**Exercise directions:** Convert the entries below into a JSON list of strings, one string per line, skipping blank lines. Leave the pictures out.

(Extracted data entries)
# # #
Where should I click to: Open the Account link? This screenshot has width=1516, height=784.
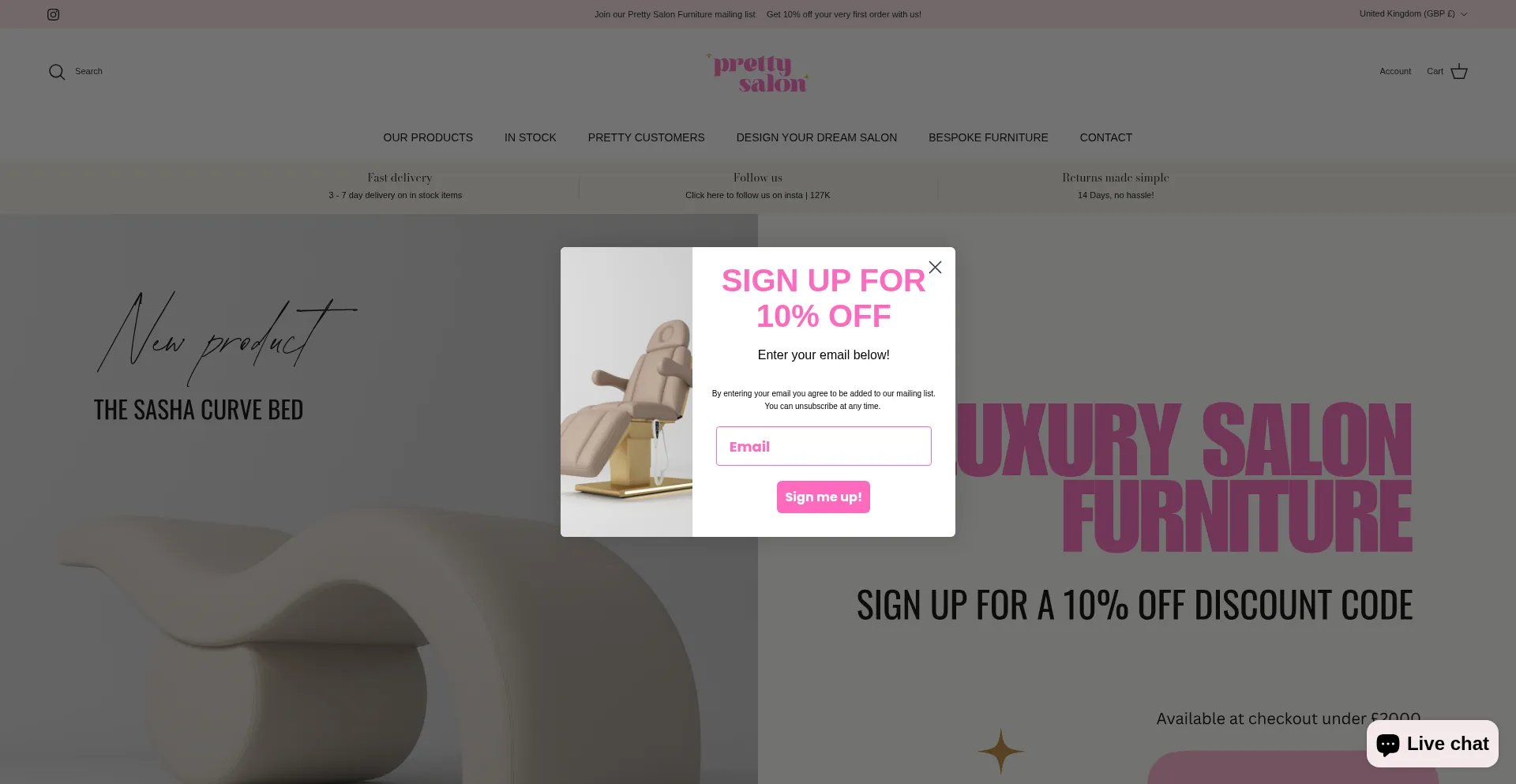click(x=1395, y=72)
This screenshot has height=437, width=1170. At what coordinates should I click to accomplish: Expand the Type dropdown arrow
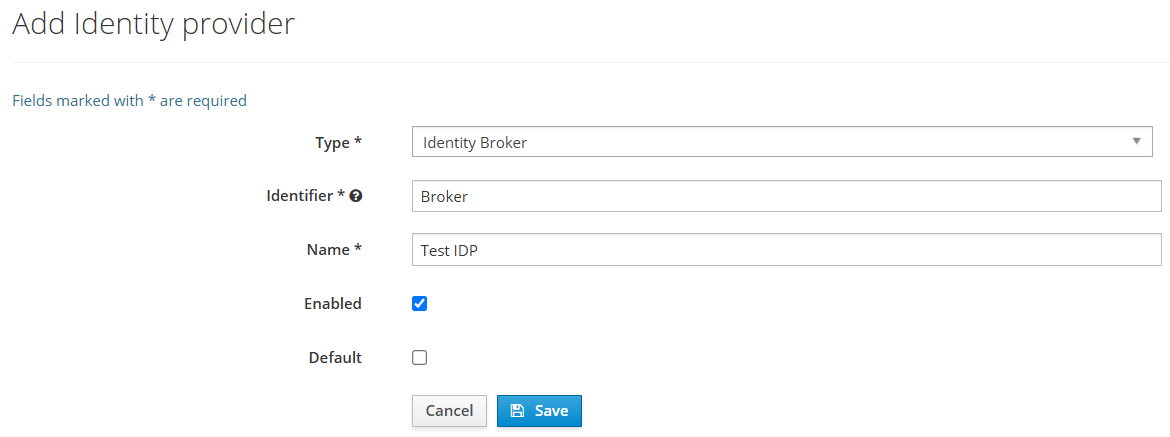1136,142
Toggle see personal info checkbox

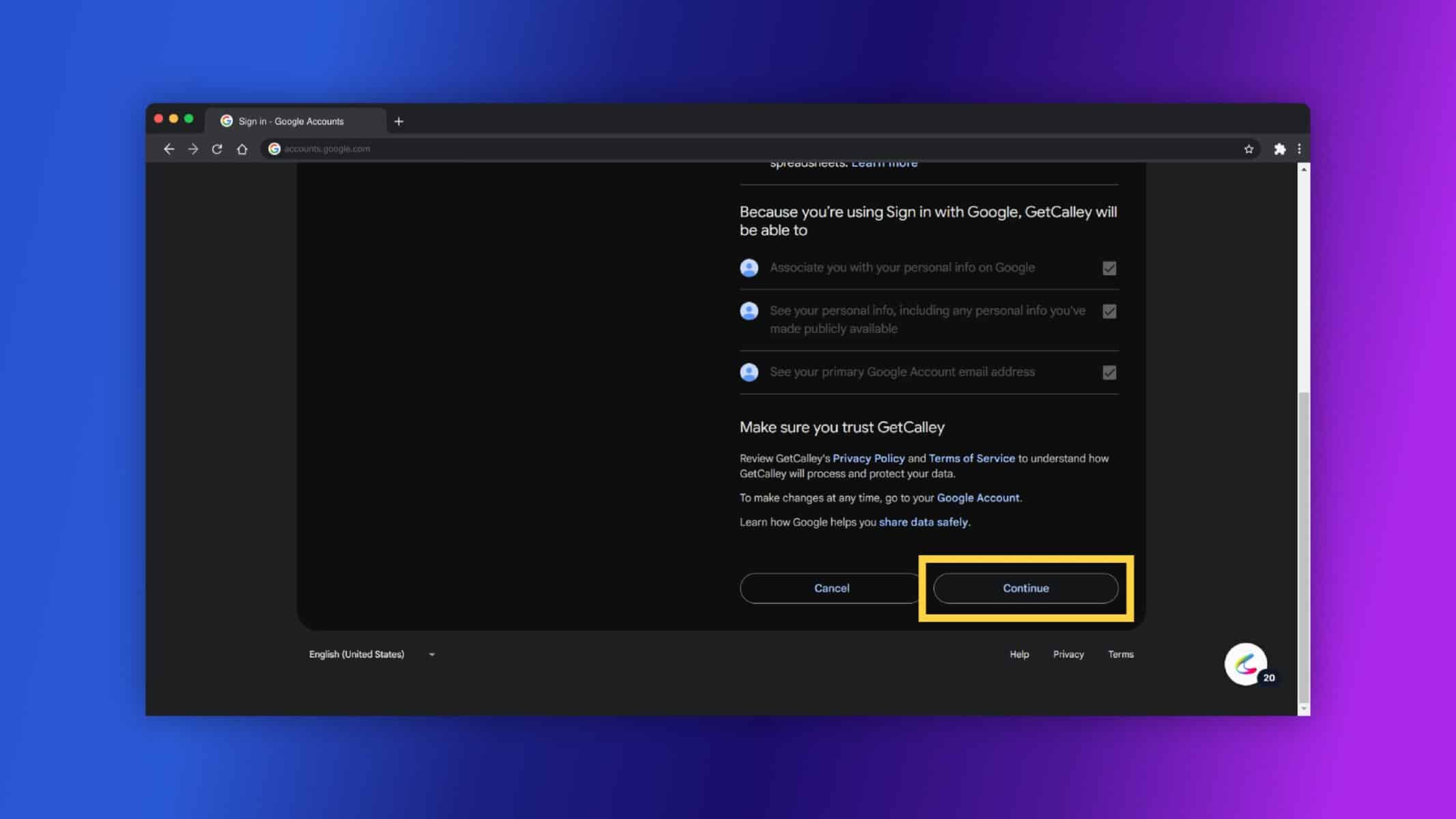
# # #
**Full output:**
[
  "Where should I click to: Open the Account link? This screenshot has width=1516, height=784.",
  "click(x=1395, y=72)",
  "This screenshot has height=437, width=1170. At what coordinates should I click to accomplish: Expand the Type dropdown arrow",
  "1136,142",
  "Toggle see personal info checkbox"
]